[Screen-element location listing]
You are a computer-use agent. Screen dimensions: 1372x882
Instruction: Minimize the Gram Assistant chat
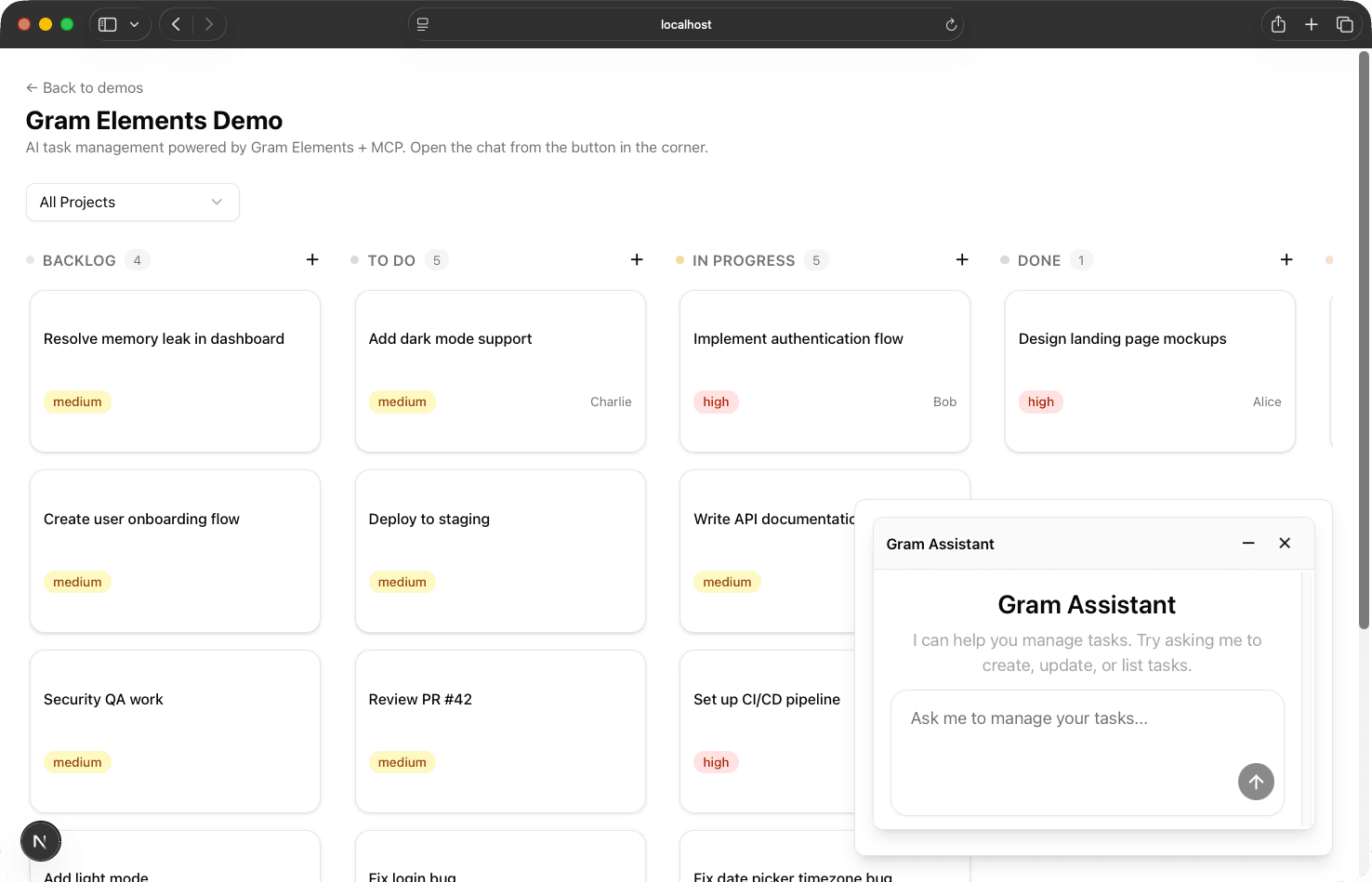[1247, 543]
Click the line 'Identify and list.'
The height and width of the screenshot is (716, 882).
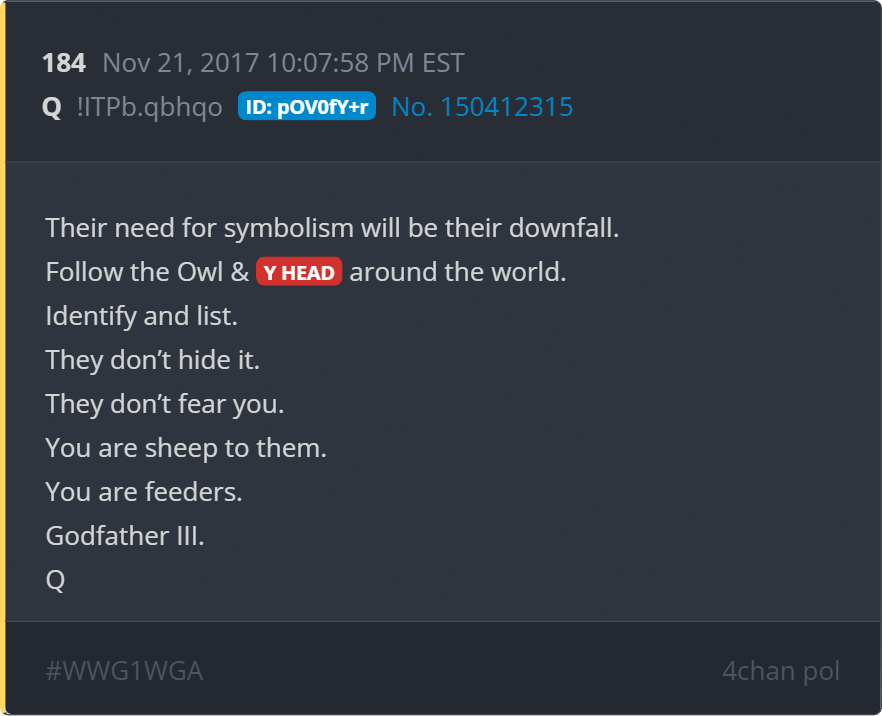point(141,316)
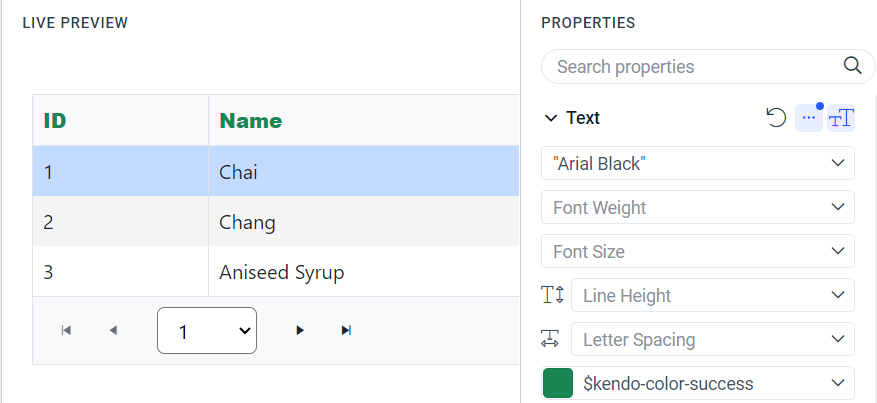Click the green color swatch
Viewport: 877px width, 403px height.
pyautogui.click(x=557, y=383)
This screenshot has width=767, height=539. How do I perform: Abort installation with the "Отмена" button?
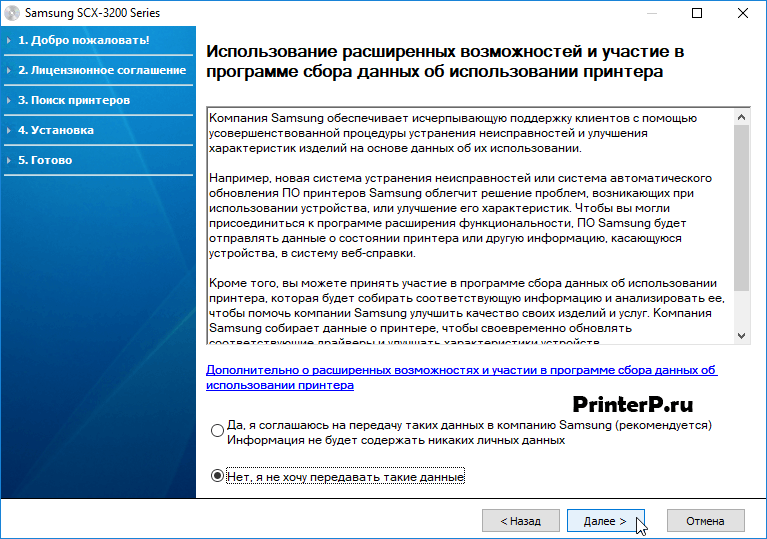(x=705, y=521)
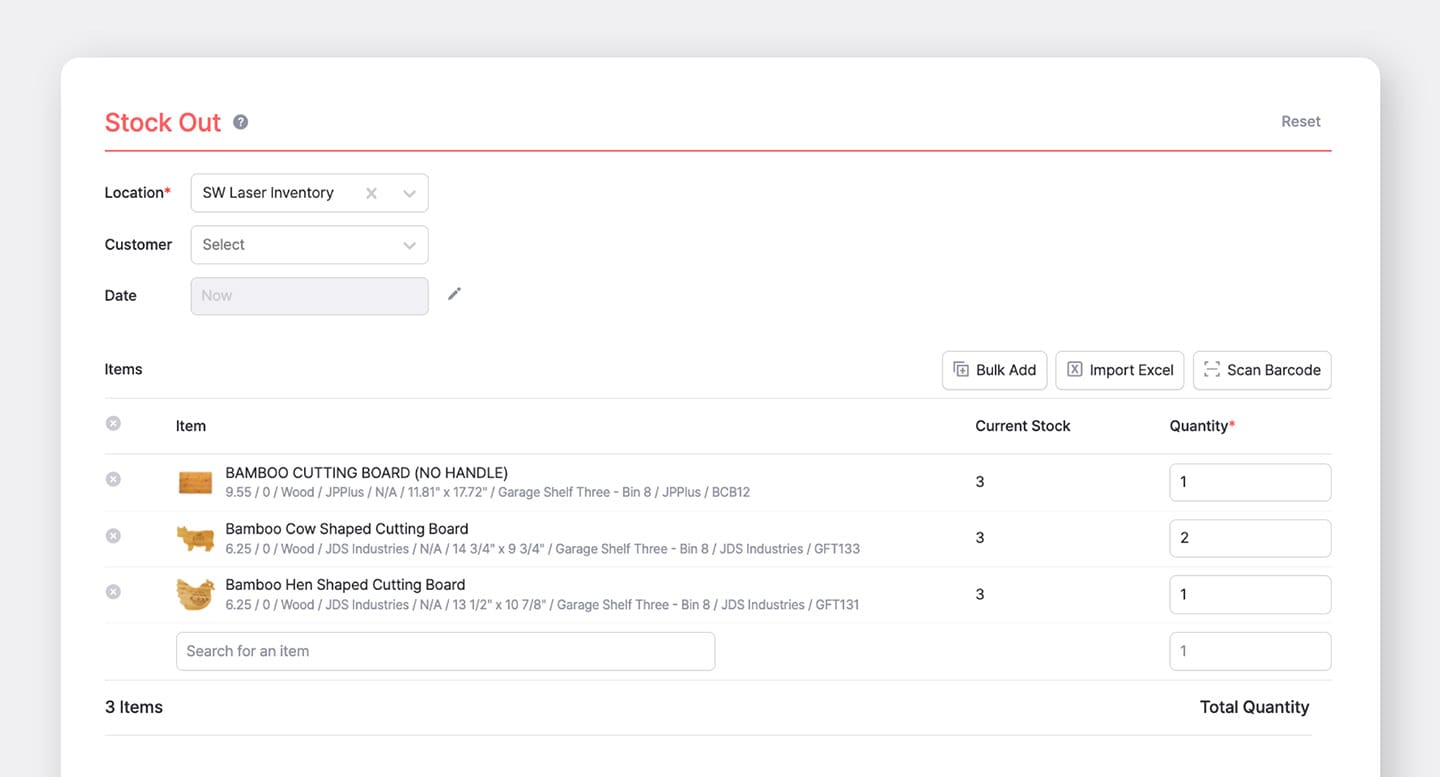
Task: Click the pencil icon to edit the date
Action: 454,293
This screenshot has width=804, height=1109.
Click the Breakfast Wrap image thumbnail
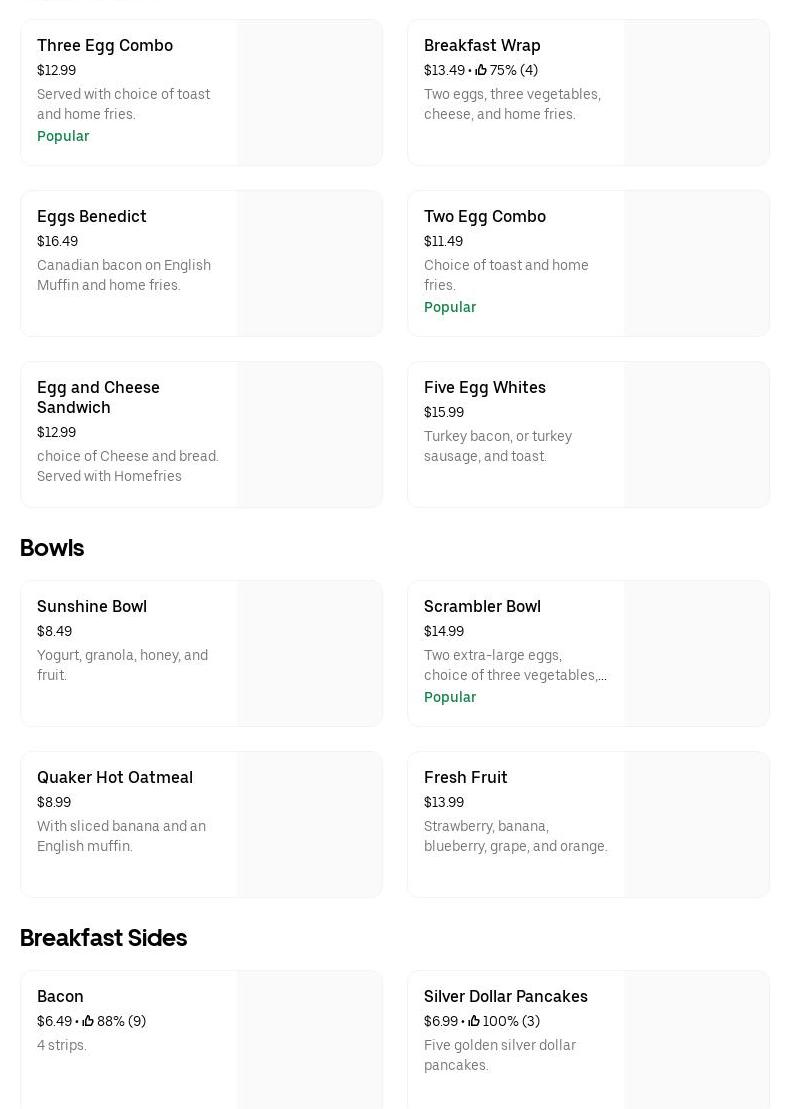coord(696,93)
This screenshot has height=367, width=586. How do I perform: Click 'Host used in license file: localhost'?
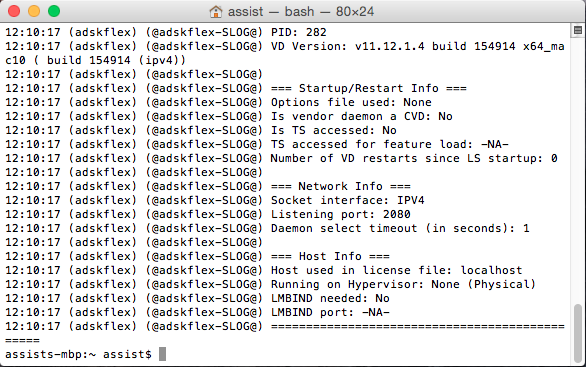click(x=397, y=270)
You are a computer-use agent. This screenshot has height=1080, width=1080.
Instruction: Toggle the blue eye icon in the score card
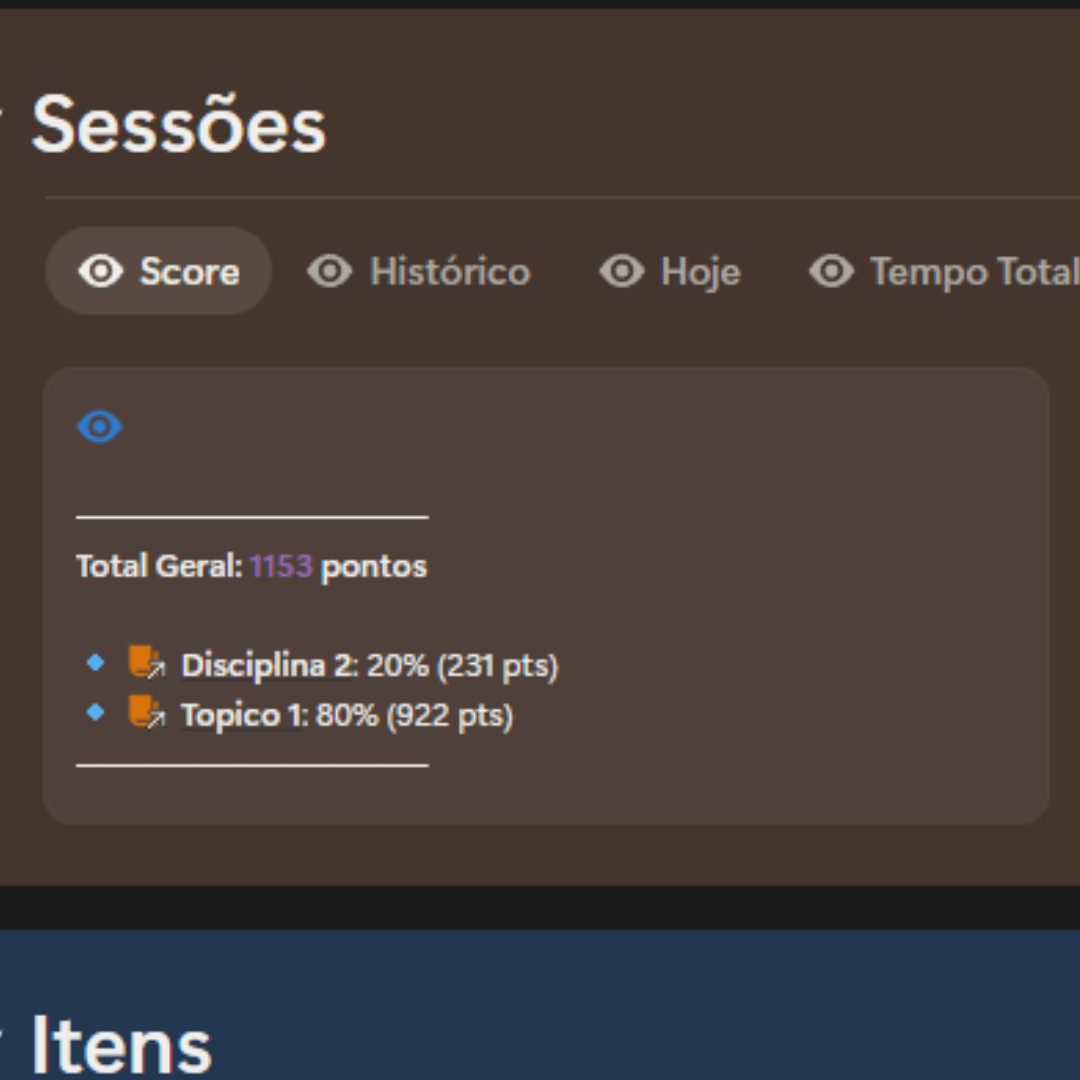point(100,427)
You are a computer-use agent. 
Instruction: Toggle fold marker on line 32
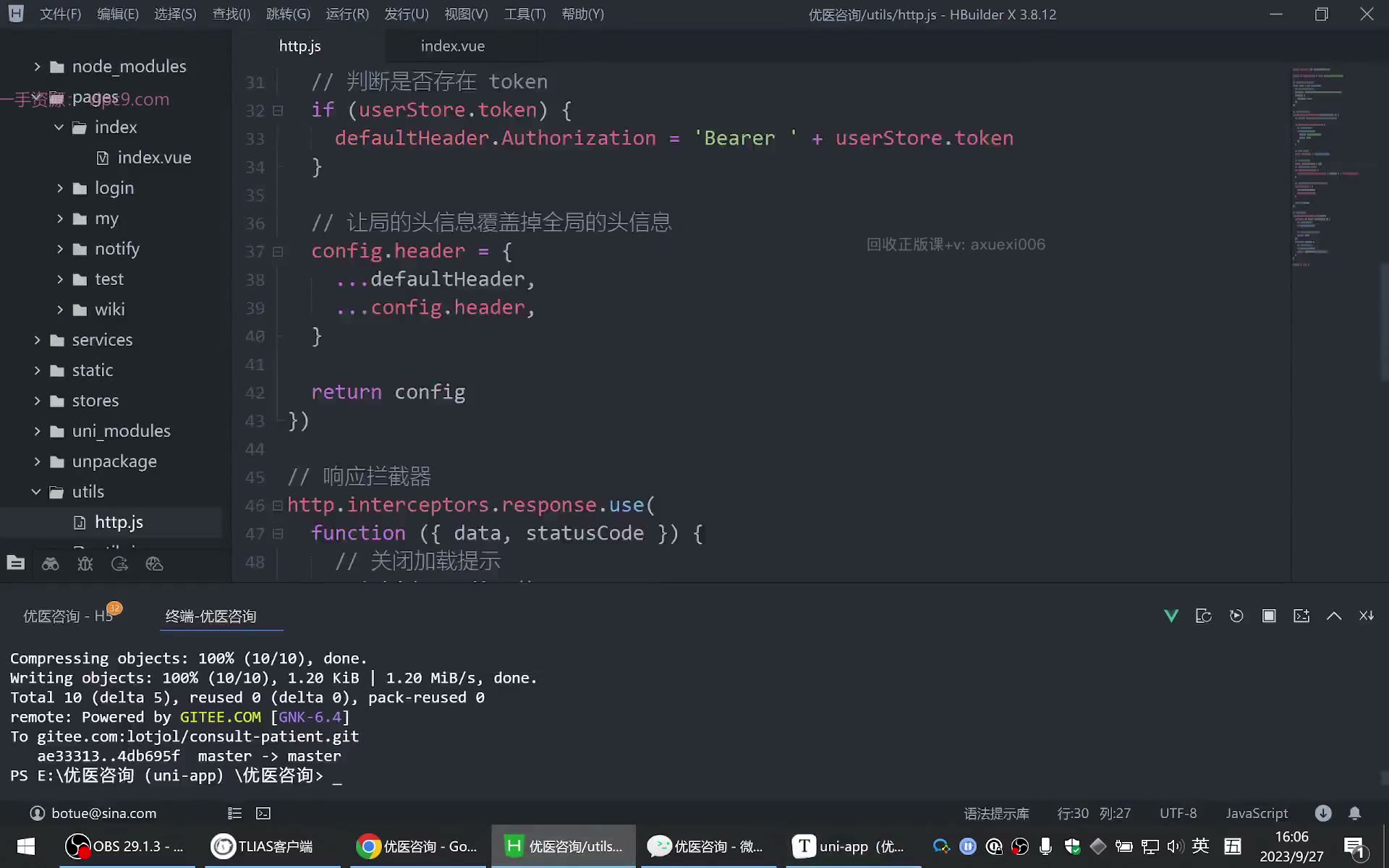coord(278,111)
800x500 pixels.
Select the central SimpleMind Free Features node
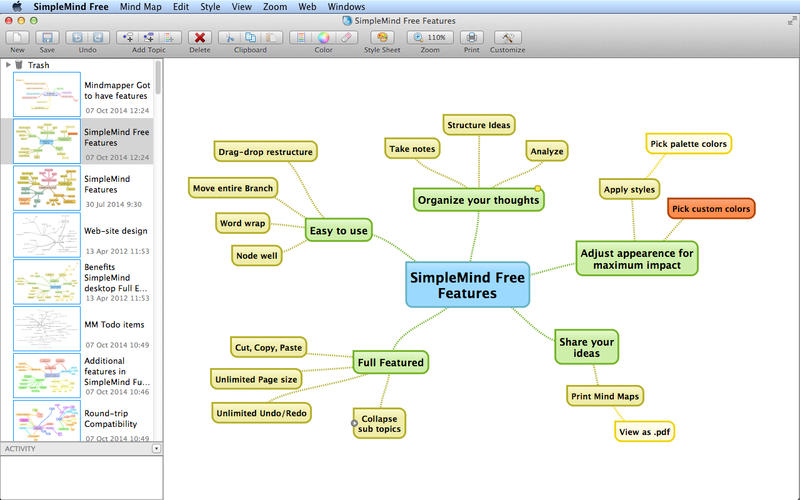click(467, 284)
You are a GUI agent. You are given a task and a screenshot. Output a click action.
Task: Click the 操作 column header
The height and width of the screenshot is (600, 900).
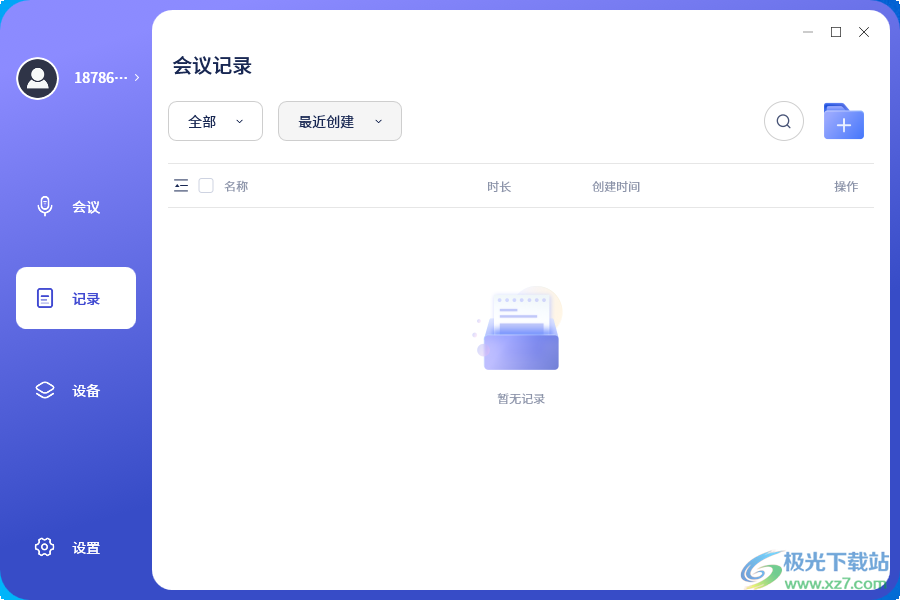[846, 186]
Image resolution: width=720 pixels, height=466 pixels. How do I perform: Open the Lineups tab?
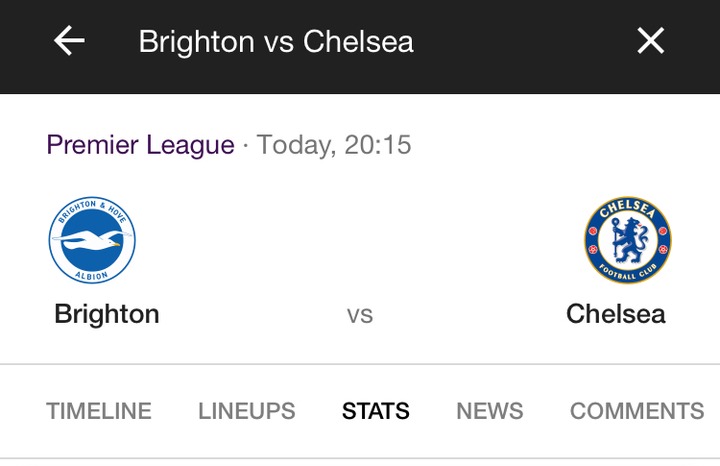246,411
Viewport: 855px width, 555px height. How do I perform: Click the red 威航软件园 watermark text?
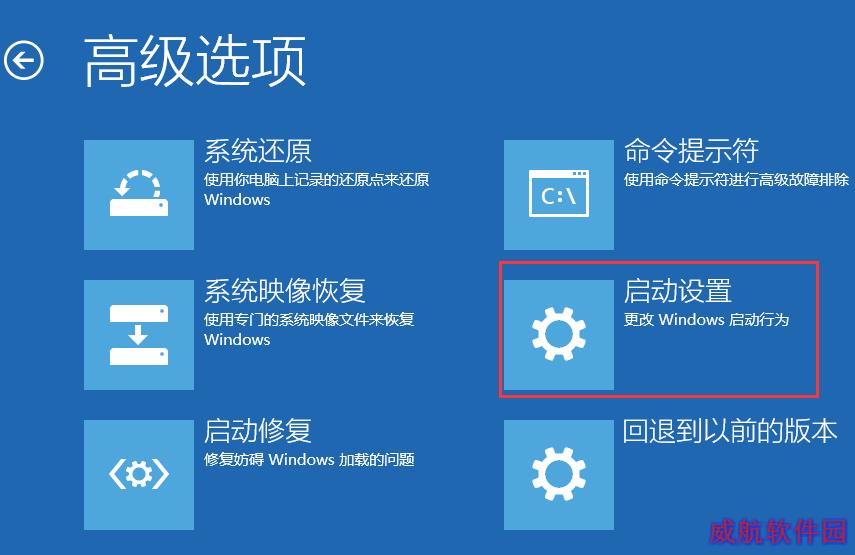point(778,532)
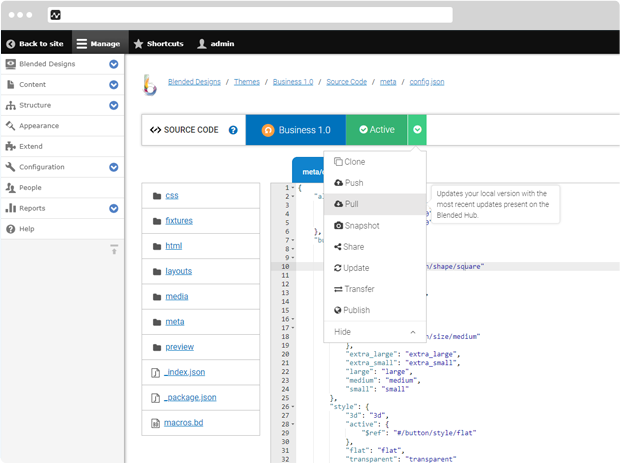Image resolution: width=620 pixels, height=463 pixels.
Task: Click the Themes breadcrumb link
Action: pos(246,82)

== Task brief ==
Please retype everything in the listing from the line containing "You are a computer-use agent. This" down to the line containing "click(467, 284)", keeping both of those lines and leaving the pictures out of your answer.

== Solution ==
You are a computer-use agent. This screenshot has height=1080, width=1080.
Instruction: Toggle the blue eye icon in the score card
point(100,427)
You are a computer-use agent. 
Instruction: Toggle fold marker on line 32
coord(278,111)
800x500 pixels.
Select the central SimpleMind Free Features node
click(467, 284)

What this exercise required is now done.